The listing below holds a line with "[Del på Facebook] (438, 978)" and a line with "Universitetet i Bergen (692, 2459)". Reproduce those two lines exactly, plus everything between them.
----- Record set -----
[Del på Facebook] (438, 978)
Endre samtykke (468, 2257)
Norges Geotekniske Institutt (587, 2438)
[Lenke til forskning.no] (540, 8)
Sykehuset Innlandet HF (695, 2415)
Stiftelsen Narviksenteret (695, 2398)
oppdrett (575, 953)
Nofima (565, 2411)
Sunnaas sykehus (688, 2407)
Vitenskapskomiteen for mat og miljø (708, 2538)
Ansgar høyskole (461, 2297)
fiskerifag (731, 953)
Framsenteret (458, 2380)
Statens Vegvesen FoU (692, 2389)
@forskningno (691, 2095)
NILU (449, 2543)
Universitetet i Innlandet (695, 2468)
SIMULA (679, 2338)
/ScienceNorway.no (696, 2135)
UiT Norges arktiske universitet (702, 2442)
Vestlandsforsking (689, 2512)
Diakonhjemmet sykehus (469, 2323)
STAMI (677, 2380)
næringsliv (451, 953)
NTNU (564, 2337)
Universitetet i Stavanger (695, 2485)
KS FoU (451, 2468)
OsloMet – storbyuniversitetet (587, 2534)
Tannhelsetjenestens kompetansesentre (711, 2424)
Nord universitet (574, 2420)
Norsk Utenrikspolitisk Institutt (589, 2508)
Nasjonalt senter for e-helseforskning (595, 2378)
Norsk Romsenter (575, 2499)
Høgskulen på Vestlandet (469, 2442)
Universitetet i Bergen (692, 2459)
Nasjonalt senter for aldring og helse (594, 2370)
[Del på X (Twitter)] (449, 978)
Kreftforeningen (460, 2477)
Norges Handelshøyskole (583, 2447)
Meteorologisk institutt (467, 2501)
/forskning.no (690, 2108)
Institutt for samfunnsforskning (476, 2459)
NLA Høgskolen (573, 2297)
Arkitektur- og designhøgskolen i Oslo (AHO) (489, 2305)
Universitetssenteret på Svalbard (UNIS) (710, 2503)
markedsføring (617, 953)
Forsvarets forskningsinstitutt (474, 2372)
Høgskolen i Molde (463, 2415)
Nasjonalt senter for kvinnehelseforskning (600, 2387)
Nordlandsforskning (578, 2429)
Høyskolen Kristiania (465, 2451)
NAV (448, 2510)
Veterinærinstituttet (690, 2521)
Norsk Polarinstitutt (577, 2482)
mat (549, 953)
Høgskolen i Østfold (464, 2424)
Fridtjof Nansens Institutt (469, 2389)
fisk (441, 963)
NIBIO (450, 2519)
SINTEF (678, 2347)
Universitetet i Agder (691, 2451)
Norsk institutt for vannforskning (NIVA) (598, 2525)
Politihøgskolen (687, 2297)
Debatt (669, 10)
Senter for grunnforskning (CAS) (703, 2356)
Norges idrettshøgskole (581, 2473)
-----
----- Record set -----
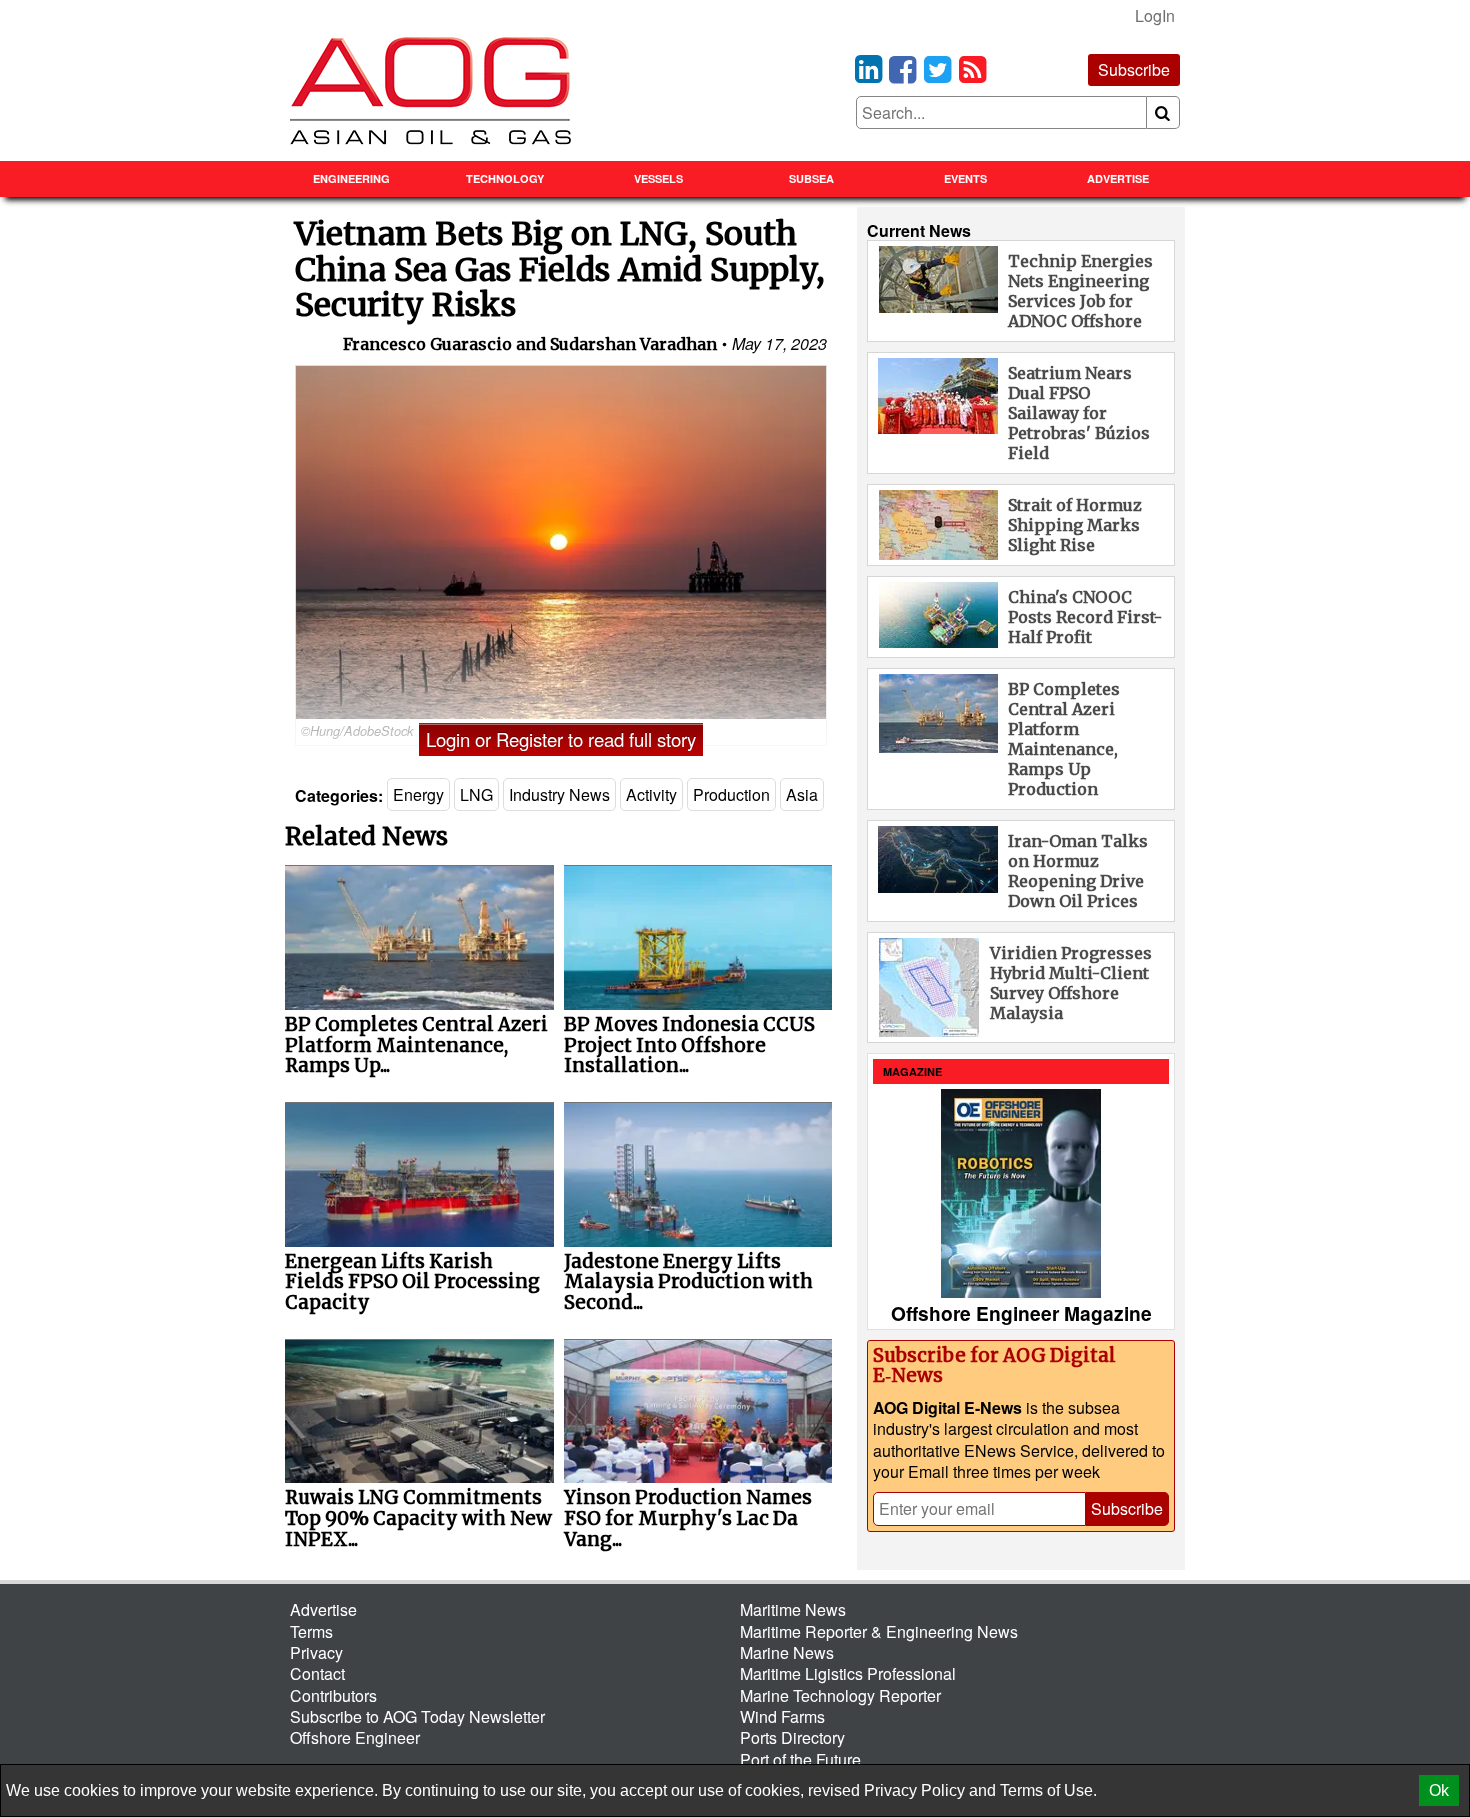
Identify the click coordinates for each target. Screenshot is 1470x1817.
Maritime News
-----
----- Record set -----
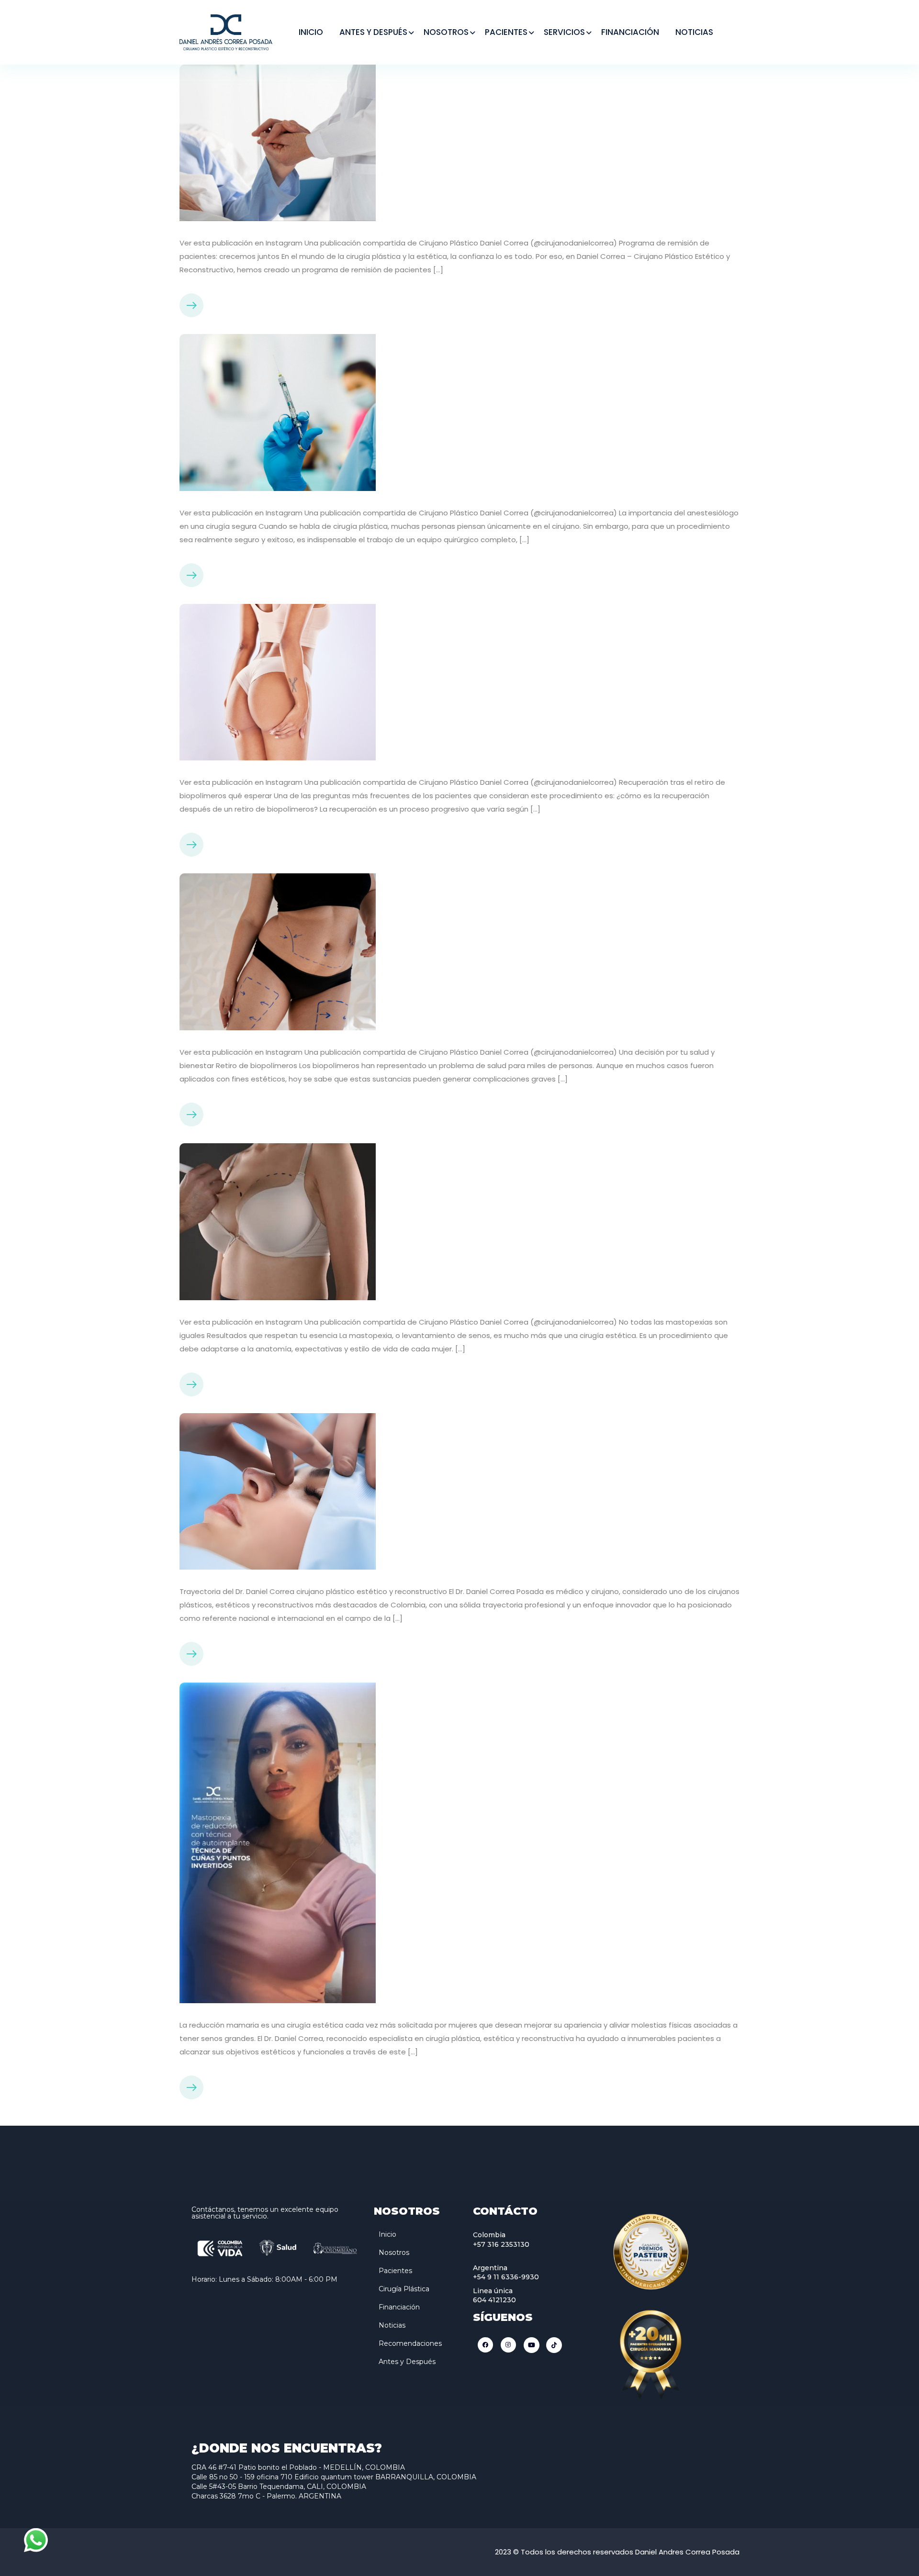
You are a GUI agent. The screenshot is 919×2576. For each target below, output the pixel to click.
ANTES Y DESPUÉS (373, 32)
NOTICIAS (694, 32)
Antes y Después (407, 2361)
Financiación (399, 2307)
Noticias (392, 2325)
-----
Solution below:
[Del på Facebook] (438, 978)
Endre samtykke (468, 2257)
Norges Geotekniske Institutt (587, 2438)
[Lenke til forskning.no] (540, 8)
Sykehuset Innlandet HF (695, 2415)
Stiftelsen Narviksenteret (695, 2398)
oppdrett (575, 953)
Nofima (565, 2411)
Sunnaas sykehus (688, 2407)
Vitenskapskomiteen for mat og miljø (708, 2538)
Ansgar høyskole (461, 2297)
fiskerifag (731, 953)
Framsenteret (458, 2380)
Statens Vegvesen FoU (692, 2389)
@forskningno (691, 2095)
NILU (449, 2543)
Universitetet i Innlandet (695, 2468)
SIMULA (679, 2338)
/ScienceNorway.no (696, 2135)
UiT Norges arktiske universitet (702, 2442)
Vestlandsforsking (689, 2512)
Diakonhjemmet sykehus (469, 2323)
STAMI (677, 2380)
næringsliv (451, 953)
NTNU (564, 2337)
Universitetet i Stavanger (695, 2485)
KS FoU (451, 2468)
OsloMet – storbyuniversitetet (587, 2534)
Tannhelsetjenestens kompetansesentre (711, 2424)
Nord universitet (574, 2420)
Norsk Utenrikspolitisk Institutt (589, 2508)
Nasjonalt senter for e-helseforskning (595, 2378)
Norsk Romsenter (575, 2499)
Høgskulen på Vestlandet (469, 2442)
Universitetet i Bergen (692, 2459)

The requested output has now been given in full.